NIAID contract progress October 6 - November 17, 2022
Tom Goddard
November 17, 2022
Group meeting
- NIAID contract progress
- Eric - NIH 3D pipeline
- Greg - small molecule CIF
- Zach - DICOM
- Elaine - documentation for contract features
- Tom - machine learning structure prediction for cryoEM
- CZI Imaging Institute electron tomography workshop
- ESMFold protein structure prediction from Meta
- AlphaFold prediction service for longer sequences
CZI Imaging Institute electron tomography workshop
|
|
- Workshop to discuss what the new CZI Imaging Institute should do.
- About 50 participants, held at Mountain View 5-star hotel.

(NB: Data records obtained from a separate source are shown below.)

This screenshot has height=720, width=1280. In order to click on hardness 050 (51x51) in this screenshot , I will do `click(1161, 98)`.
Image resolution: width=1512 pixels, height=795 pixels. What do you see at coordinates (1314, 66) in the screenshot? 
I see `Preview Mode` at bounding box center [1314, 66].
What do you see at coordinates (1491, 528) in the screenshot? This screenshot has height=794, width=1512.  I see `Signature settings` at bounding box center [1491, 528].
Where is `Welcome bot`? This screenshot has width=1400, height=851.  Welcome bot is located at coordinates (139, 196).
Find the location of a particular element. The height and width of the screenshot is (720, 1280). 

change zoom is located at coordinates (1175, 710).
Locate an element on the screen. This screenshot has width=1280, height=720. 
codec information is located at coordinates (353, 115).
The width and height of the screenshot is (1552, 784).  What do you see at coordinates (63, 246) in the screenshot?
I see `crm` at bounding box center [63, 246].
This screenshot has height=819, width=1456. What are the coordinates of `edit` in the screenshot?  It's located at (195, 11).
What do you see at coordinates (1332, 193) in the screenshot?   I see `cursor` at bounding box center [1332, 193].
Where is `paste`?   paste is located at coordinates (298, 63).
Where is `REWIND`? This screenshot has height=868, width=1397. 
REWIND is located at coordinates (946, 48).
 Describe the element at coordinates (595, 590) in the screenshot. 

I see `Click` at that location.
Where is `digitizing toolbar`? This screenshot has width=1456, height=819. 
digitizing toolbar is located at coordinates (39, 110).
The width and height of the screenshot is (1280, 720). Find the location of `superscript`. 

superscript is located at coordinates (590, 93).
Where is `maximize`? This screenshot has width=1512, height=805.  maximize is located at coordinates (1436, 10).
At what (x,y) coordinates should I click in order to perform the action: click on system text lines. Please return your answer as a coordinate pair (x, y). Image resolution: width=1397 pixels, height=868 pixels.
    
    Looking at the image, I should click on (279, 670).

- Organized by Dave Agard, Bridget Carragher and Clint Potter, directors of the institute.
- Agenda and participants
- Lots of interesting participants, got to talk with 20 of them.
- Utz Ermel - ChimeraX ArtiaX developer, Goethe Univ Frankfurt
- Ellen Zhong - cryoDRGN developer, Princeton
- Alister Burt - Napari plugin developer, MRC-LMB
- Nick Sofroniew - Napari project leader, CZI
- Michael Schmid - ChimeraX VR expert with Wah Chiu, Stanford
- Wah Chiu - director of SLAC cryoEM
- Many others...
- Lots of machine learning methods presented or discussed: cryoDRGN, cell segmentation, IsoNet missing wedge filling.
- My talk
Visualizing Tomograms
focused on need for database of cell segmentations.
- Napari
- Napari has about 250 plugins for 2D and 3D microscopy image analysis.
- CZI gave $2 million in grants to develop plugins.
- Two Napari talks made strong pitch to develop future cryoET visualization using Napari plugins.
- Napari distributed as PyPi and Conda packages for developers and desktop app for users.
ESMFold protein structure prediction from Meta
- Meta released 600 million protein structure predictions, called ESM Metagenomic Atlas, on November 1, 2022.
- ESM stands for "Evolutionary Scale Modeling".
- Uses machine learning "language model" to predict structures 10 times faster than Alphafold, but less accurate.
- Does not use deep multiple sequence alignment as input, just single sequence.
- Added ChimeraX command "esmfold predict" to predict structure from sequence
using Meta's server.
Example.
- Prediction server limits sequence length to 400 amino acids.
- Prediction made in under 30 seconds.
- Working on ChimeraX web service for Atlas sequence search (fast kmer search and blast).
AlphaFold prediction service for longer sequences
- Can we use new lab computer with 4 Nvidia A40 GPUs for ChimeraX AlphaFold prediction?
- Main advantage over Google Colab is ability to predict sequences longer than 1000, up to ~4000, using more GPU memory than available on Colab.
- Problem is long sequences are slow to predict, e.g. 28 hours for 3200 sequence length on Wynton.
- With only 4 GPUs few long sequence jobs (5-10) could run per day.
- Instead I think we should allow ChimeraX predictions to run on paid cloud GPU services: AWS, Lambda Cloud, Microsoft Azure, Google Cloud, ... many others.
- Researchers would have ChimeraX use their GPU virtual machine. Cost ~$2-3 / hour.